> **Work instruction**: Pick each line containing the word "agent" out of the data below.

> **Material shown**:
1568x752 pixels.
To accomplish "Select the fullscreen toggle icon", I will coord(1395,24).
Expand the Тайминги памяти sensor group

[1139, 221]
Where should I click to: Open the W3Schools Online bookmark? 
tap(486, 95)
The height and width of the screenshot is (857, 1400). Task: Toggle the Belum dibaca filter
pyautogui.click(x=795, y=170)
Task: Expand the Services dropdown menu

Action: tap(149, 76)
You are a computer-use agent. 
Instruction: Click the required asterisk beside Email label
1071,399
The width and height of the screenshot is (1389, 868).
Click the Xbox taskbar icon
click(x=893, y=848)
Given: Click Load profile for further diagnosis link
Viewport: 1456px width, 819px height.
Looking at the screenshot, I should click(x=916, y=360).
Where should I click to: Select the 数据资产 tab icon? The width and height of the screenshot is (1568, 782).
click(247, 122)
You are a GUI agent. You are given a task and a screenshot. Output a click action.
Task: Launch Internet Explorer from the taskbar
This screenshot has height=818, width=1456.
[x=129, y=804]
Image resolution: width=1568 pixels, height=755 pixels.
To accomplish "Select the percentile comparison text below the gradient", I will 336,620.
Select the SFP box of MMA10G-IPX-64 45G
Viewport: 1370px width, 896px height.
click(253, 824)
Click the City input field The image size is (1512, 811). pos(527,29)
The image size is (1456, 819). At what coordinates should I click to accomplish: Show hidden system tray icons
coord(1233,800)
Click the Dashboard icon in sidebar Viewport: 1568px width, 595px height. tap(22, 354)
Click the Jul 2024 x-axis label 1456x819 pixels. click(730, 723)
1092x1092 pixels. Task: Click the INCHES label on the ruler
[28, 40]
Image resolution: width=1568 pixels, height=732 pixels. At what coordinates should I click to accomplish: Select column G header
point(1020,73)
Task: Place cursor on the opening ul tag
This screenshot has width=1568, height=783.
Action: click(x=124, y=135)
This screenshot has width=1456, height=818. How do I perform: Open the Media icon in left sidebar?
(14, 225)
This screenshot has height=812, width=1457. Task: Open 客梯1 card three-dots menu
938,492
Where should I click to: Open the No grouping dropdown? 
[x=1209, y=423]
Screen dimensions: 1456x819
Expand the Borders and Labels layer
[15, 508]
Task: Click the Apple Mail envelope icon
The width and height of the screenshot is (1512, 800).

> **Finished exercise**:
You are a computer-use agent. 
You are a GUI agent. You are given a task and a screenshot. Output a click action.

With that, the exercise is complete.